[Passage shown]
>>
Uranus

The planet Uranus
The planet Uranus imaged by Voyager 2 in 1986 (photo: NASA/JPL-Caltech) – click to enlarge

Uranus is the seventh planet from the Sun and was the first planet to be discovered in modern times, as it is only just visible to the naked eye.

Uranus, like Neptune, is classed as a ice giant planet and is composed of a rocky core, a layer of ice, followed by a layer of liquid hydrogen and an outer atmosphere of Hydrogen and Helium. A methane cloud deck accounts for the planet’s green colouration. Uranus appears to be fairly featureless in visible light, although it has a faintly brighter polar cap and darker equatorial bands. Bright white clouds of methane ice crystals are occasionally seen in the upper atmosphere.

Discovery of Uranus

In 1781 the musician Sir William Herschel, using a telescope he had built himself, noticed an object that appeared as a non-stellar disk. Originally Herschel though it was a comet or a nebula but, when other astronomers studied the object’s motion, it was found to be a planet. However, Uranus had, in fact, been marked as a very faint star on a number of star charts centuries before this official discovery.

Herschel wanted to call the new planet Georgium Sidus, meaning (King) George’s Star, but astronomers outside of Britain didn’t approve. The planet was eventually given a latinised version of the name of the ancient-Greek sky god, Ouranos, who was the father of Saturn who was, in turn, the father of Jupiter.
<<
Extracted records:
>>
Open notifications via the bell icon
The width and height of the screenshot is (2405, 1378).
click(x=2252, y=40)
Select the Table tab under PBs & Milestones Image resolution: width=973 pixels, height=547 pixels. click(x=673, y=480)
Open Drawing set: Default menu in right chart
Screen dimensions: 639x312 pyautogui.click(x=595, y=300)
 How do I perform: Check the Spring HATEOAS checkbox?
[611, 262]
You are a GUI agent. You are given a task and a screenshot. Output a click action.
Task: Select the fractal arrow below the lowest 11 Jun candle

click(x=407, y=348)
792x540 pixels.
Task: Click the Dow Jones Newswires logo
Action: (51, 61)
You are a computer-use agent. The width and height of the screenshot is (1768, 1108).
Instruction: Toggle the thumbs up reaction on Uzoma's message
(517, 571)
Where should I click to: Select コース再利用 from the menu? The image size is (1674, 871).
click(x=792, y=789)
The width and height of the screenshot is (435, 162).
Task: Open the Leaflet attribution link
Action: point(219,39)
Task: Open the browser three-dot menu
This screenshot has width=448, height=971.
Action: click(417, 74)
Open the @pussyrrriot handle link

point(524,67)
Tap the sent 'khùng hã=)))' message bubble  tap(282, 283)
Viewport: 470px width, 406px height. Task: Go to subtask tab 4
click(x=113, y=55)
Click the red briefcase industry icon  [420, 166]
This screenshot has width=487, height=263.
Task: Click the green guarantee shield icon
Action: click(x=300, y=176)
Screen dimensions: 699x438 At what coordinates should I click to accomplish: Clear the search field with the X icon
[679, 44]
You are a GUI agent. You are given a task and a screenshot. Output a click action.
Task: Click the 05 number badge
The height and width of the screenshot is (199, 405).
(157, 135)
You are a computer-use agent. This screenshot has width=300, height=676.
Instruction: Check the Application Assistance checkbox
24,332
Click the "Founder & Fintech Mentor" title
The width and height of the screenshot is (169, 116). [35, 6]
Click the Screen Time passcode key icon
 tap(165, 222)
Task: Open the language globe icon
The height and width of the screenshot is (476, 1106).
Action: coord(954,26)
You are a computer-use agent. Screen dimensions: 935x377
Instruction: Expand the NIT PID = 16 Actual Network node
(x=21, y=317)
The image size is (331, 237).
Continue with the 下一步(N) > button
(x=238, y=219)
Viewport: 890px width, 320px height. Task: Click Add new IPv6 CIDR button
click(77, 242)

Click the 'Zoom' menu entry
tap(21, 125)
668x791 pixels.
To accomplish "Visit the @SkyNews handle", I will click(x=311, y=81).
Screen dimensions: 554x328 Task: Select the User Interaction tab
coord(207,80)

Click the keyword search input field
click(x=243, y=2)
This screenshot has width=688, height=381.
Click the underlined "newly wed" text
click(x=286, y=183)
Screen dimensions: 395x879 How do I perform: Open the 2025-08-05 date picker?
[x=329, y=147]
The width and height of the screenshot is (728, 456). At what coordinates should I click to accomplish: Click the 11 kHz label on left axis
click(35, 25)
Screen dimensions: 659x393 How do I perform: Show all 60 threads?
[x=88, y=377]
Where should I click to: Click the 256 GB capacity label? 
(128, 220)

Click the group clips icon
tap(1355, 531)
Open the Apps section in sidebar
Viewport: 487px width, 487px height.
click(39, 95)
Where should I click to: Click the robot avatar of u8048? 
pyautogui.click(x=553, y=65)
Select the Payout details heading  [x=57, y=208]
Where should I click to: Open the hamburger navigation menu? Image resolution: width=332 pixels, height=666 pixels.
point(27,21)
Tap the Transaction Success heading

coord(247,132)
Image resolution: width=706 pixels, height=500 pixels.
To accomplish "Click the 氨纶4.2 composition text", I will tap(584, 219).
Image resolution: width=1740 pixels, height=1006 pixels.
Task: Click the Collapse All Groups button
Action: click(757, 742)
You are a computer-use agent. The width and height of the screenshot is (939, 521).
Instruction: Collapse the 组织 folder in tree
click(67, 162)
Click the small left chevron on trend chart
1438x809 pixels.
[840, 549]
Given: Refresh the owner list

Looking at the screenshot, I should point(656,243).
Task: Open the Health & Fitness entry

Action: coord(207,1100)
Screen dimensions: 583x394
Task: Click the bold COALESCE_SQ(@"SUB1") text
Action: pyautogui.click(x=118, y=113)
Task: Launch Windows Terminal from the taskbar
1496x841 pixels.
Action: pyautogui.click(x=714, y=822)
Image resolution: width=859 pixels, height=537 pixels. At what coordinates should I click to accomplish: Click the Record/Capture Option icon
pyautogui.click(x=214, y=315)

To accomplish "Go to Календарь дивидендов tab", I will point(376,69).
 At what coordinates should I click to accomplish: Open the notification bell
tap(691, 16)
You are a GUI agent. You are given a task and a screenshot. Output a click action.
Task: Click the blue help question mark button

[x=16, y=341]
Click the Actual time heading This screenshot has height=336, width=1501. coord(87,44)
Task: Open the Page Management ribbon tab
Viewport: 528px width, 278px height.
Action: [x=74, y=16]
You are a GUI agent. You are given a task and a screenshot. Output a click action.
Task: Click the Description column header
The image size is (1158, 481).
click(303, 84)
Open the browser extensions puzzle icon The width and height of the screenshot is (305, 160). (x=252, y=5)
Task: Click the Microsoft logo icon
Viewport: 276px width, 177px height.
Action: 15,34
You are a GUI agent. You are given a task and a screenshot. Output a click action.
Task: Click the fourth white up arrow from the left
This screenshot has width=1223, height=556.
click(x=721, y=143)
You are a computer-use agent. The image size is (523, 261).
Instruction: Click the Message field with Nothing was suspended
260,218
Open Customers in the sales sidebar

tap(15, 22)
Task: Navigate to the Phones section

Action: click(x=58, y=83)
<<
[Goal of the exercise] From the passage on Uranus, write out the part starting at "Discovery of Uranus" and ending at "this official discovery.".

[Exercise answer]
Discovery of Uranus

In 1781 the musician Sir William Herschel, using a telescope he had built himself, noticed an object that appeared as a non-stellar disk. Originally Herschel though it was a comet or a nebula but, when other astronomers studied the object’s motion, it was found to be a planet. However, Uranus had, in fact, been marked as a very faint star on a number of star charts centuries before this official discovery.